Surprais. Ciò che impesta l’aria del Nord sono le stufe a legna e pellet
I primi risultati sulla qualità dell’aria del progetto Breathing sviluppato con l’Austria. I dati sul carbonio organico e sul carbonio elementare hanno confermato una netta distinzione tra le stagioni. In inverno l’aria è fortemente influenzata dai fumi derivanti dalla combustione di biomassa (legna e pellet), mentre in estate il particolato è dominato dai processi fotochimici.
Sorpresa. Stando alle rilevazioni
, le stufe a legna e a pellet sono la prima fonte di sporcizia dell’aria del Veneto in inverno, quell’aria che le mappe colorate indicano di tonalità rosso cupo insieme con tutta la fascia delle pianure dell’Alta Italia. È questo il frutto delle analisi dell’aria condotte dall’Arpa Veneto, analisi il cui risultato è stato presentato di recente per il progetto italo-austriaco Breathing.
Il progetto
A dieci mesi dal suo avvio, il progetto Interreg Italia-Austria Breathing ha riunito a Innsbruck in novembre i suoi partner, tra cui Arpa Veneto, per presentare i primi risultati operativi e per fare il punto sull’avanzamento delle attività.
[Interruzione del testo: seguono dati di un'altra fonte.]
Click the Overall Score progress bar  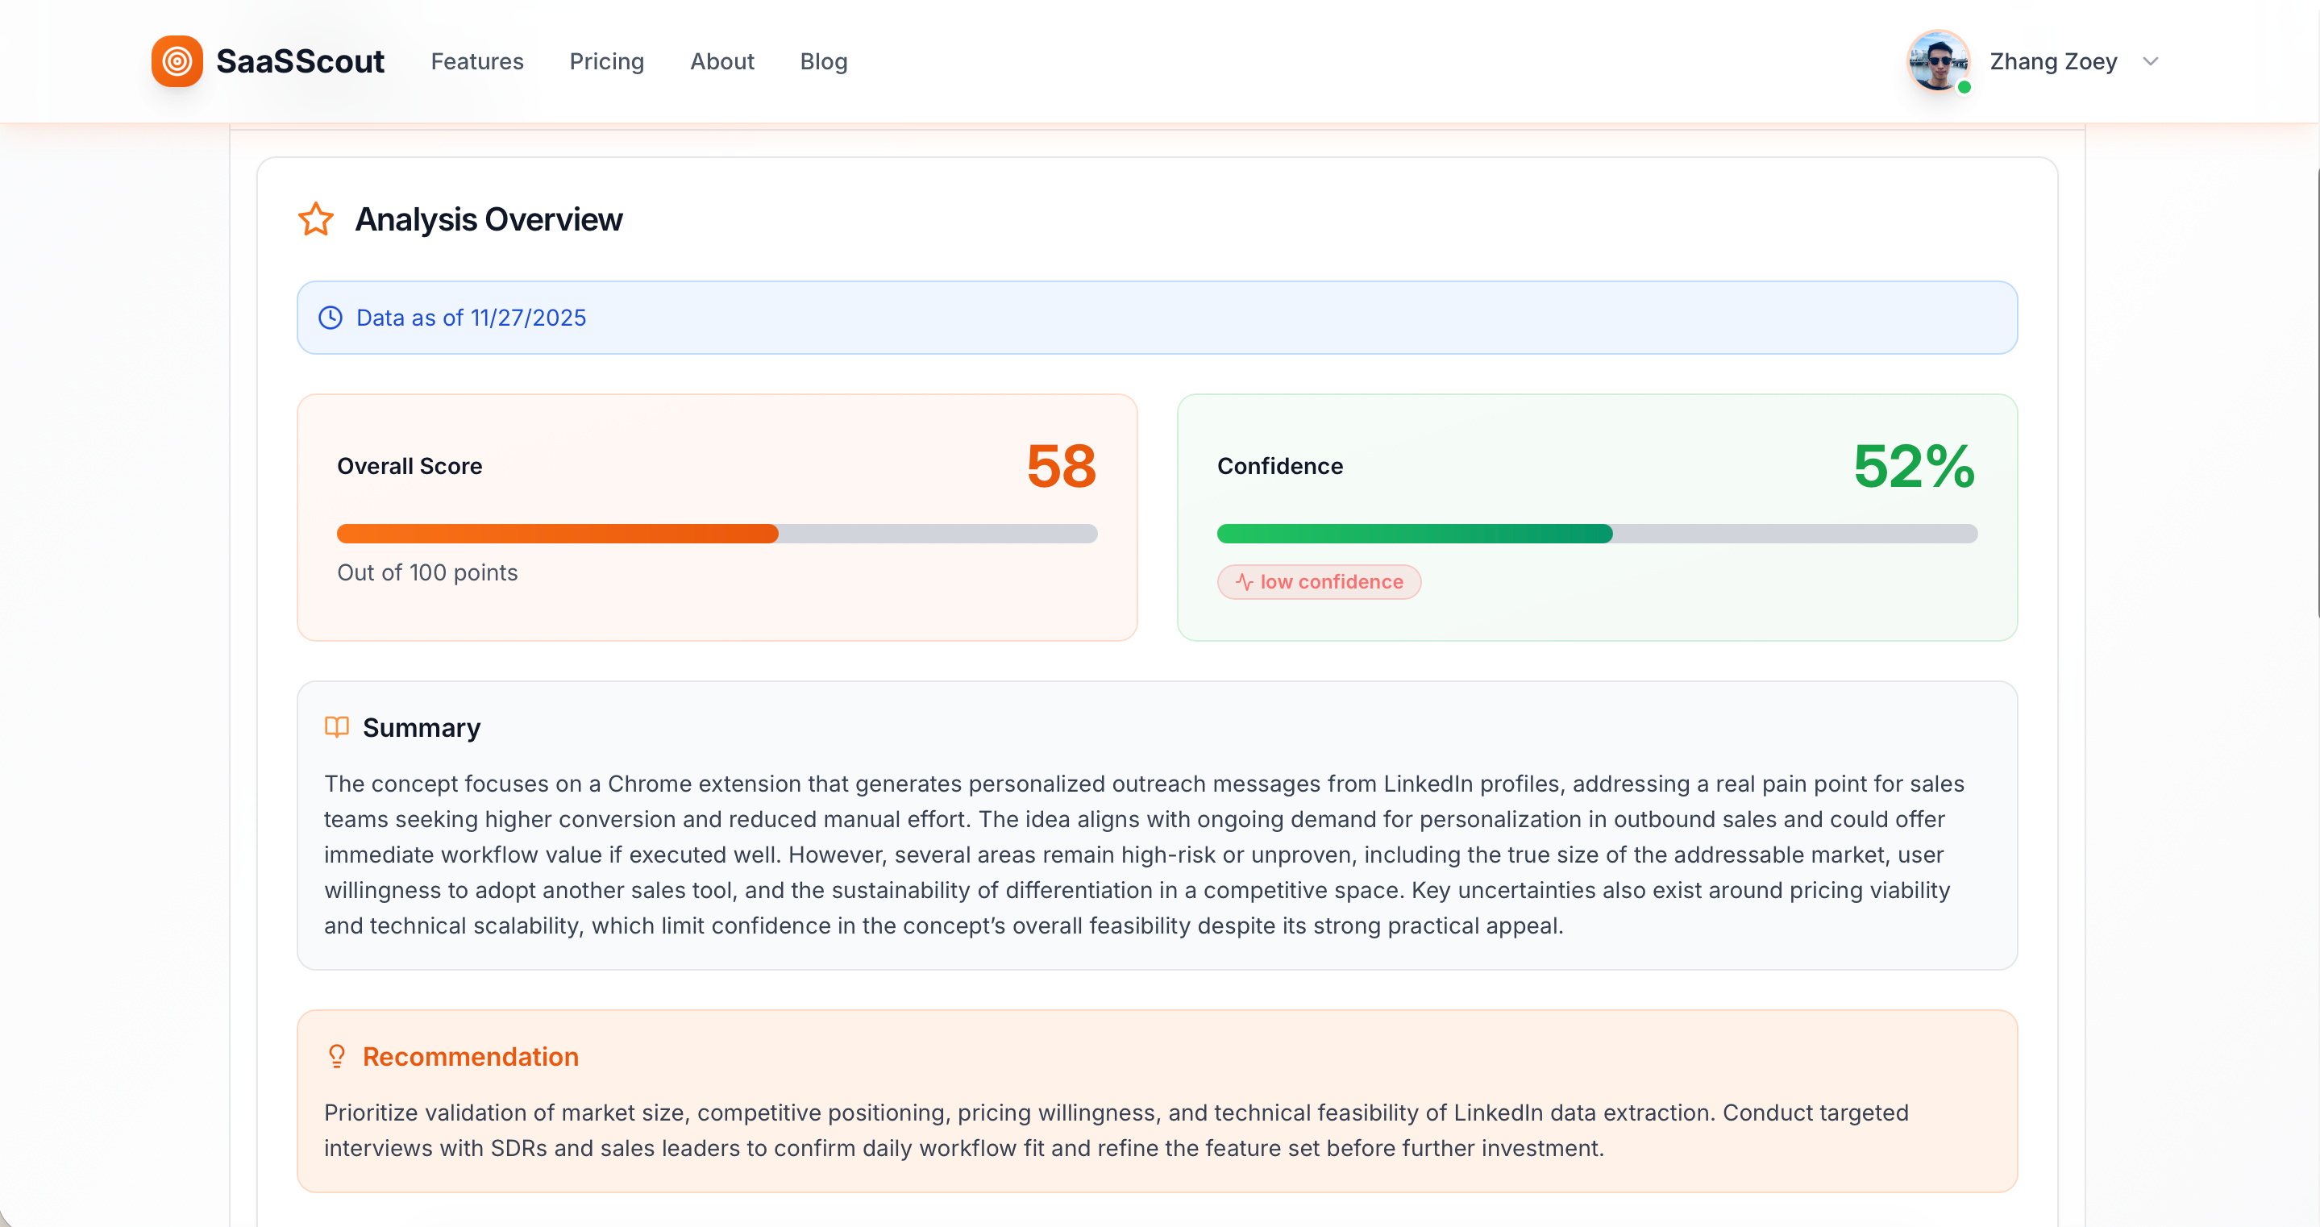coord(716,533)
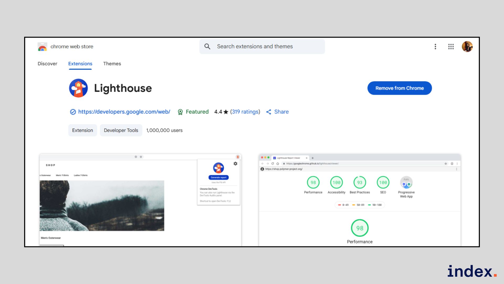
Task: Click the Developer Tools category chip
Action: (x=121, y=130)
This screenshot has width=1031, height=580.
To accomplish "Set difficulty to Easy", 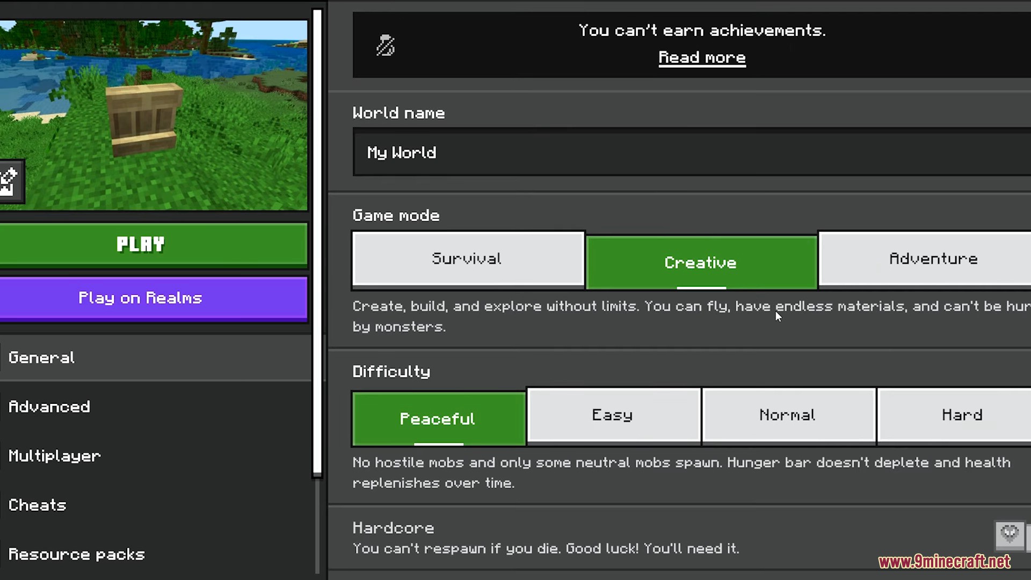I will coord(613,415).
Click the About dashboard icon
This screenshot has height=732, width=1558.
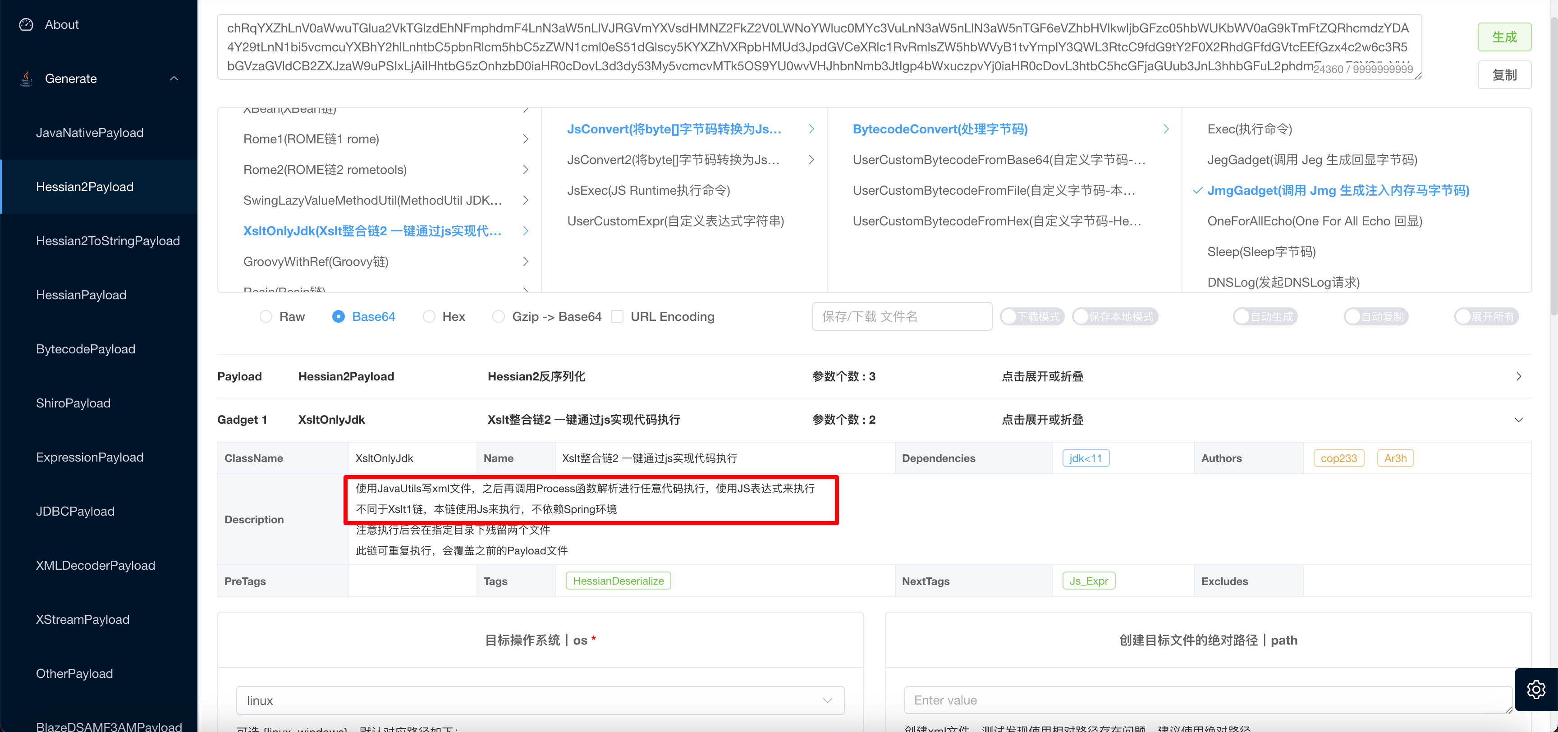[x=26, y=25]
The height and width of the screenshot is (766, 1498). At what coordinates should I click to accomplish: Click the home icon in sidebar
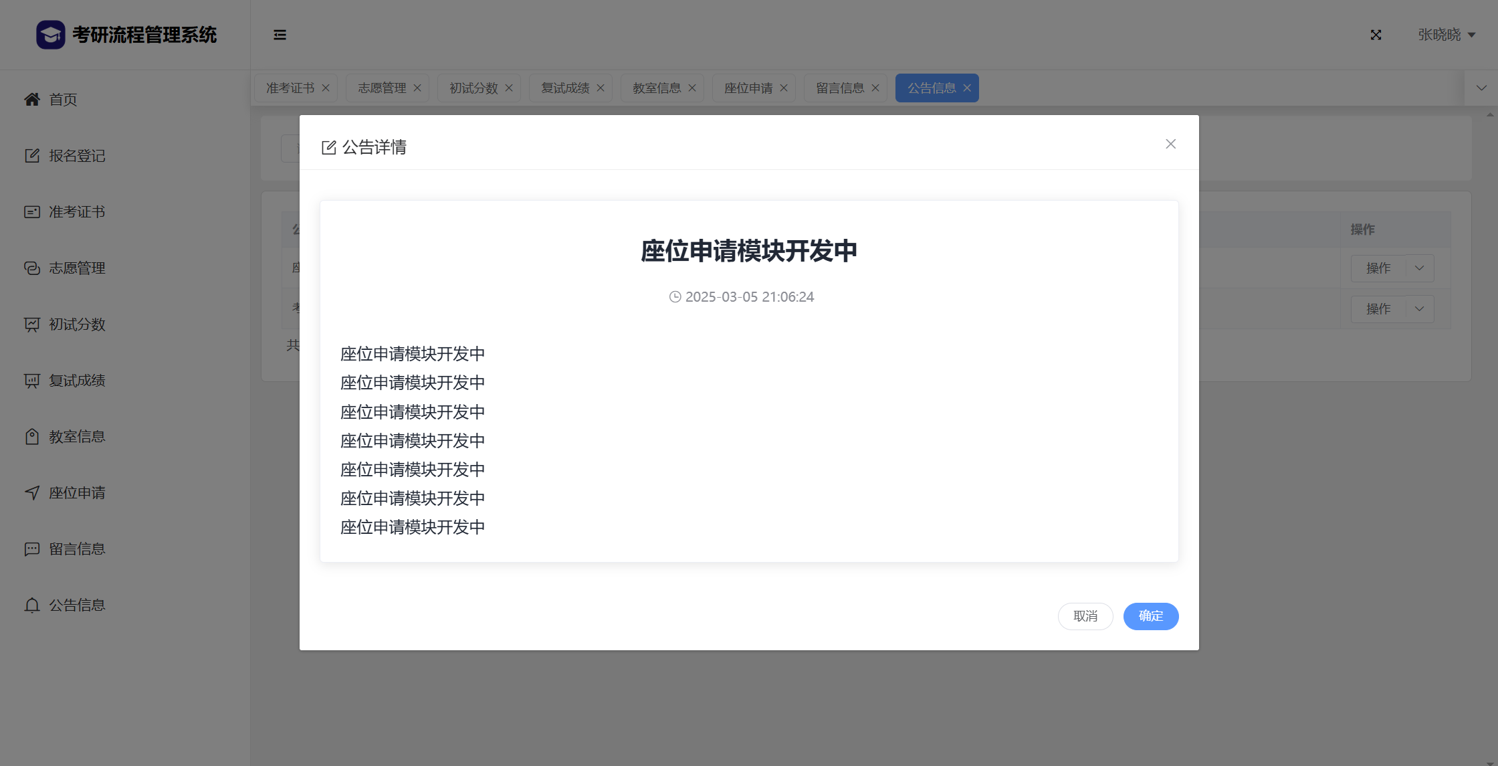[x=31, y=100]
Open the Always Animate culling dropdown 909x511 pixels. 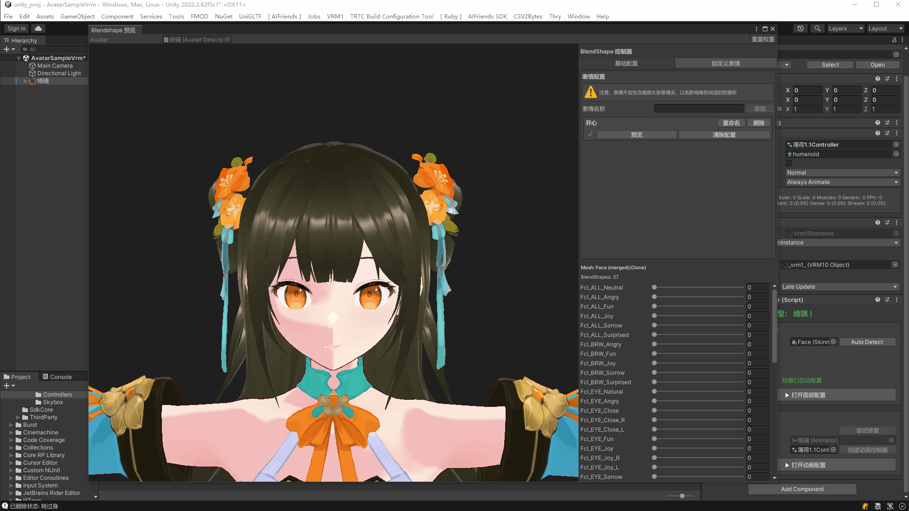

L’incontro ha confermato il fatto che il progetto non è più solo in fase di pianificazione ma sta già producendo dati cruciali per la tutela dell’ambiente transfrontaliero.
I partner del progetto hanno già completato analisi e raccolte dei dati fondamentali, i quali forniscono un quadro chiaro delle sfide relative alla qualità dell’aria.
Il progetto Interreg Italia Austria Breathing si propone di affrontare una delle sfide più urgenti del nostro tempo: il persistere dell'inquinamento atmosferico nelle città e nei territori circostanti, aggravato dai cambiamenti climatici. Con un approccio olistico e transfrontaliero, Breathing mira a sviluppare strumenti e strategie per migliorare la qualità dell'aria e proteggere la salute dei cittadini nelle aree urbane prospicenti a territori collinari e montani.
Rispondere a un problema
L'aumento delle temperature globali sta alterando la composizione dell'aria che respiriamo, con effetti quali la diversa distribuzione degli inquinanti, una maggiore velocità di degradazione delle sostanze per effetto fotochimico e cambiamenti nell'uso di prodotti fitosanitari nelle zone rurali. Questi fenomeni comportano la comparsa di inquinanti emergenti, finora poco studiati, che possono rappresentare una minaccia per la salute pubblica.
Il progetto si pone l'obiettivo di fornire soluzioni di adattamento per affrontare il problema dell'aumento dell'inquinamento dell'aria conseguente al riscaldamento globale in area urbana con il coinvolgimento attivo delle amministrazioni cittadine.
Attraverso un approccio olistico, il progetto creerà un set di strumenti a supporto delle amministrazioni locali e di specifici gruppi target, per prevedere e monitorare i cambiamenti della qualità dell'aria legati al clima e minimizzarne gli effetti.
L’aria veneta
Durante l’incontro a Innsbruck, l’Arpa Veneto ha presentato i risultati delle analisi del particolato. Le attività di modellistica e le analisi sul particolato atmosferico – e in particolare i dati analitici sul carbonio organico e sul carbonio elementare – hanno confermato una netta distinzione tra le stagioni.
In concreto, è emerso che in inverno l’aria della pianura veneta è fortemente influenzata dai fumi derivanti dalla combustione di biomassa (legna e pellet), mentre in estate il particolato è dominato dagli aerosol organici secondari, legati ai processi fotochimici estivi.
Ora deve essere completata l’analisi delle componenti carboniose specifiche relative al periodo invernale per approfondire l’impatto della combustione da biomassa.
Pollini
È stata completata inoltre la mappatura degli allergeni e la raccolta storica dei dati pollinici relativi a un lungo periodo (2010–2024). Questo database è ora la base per valutare come le stagioni allergeniche stiano evolvendo nell’area e quali siano i possibili effetti sulla salute dei cittadini.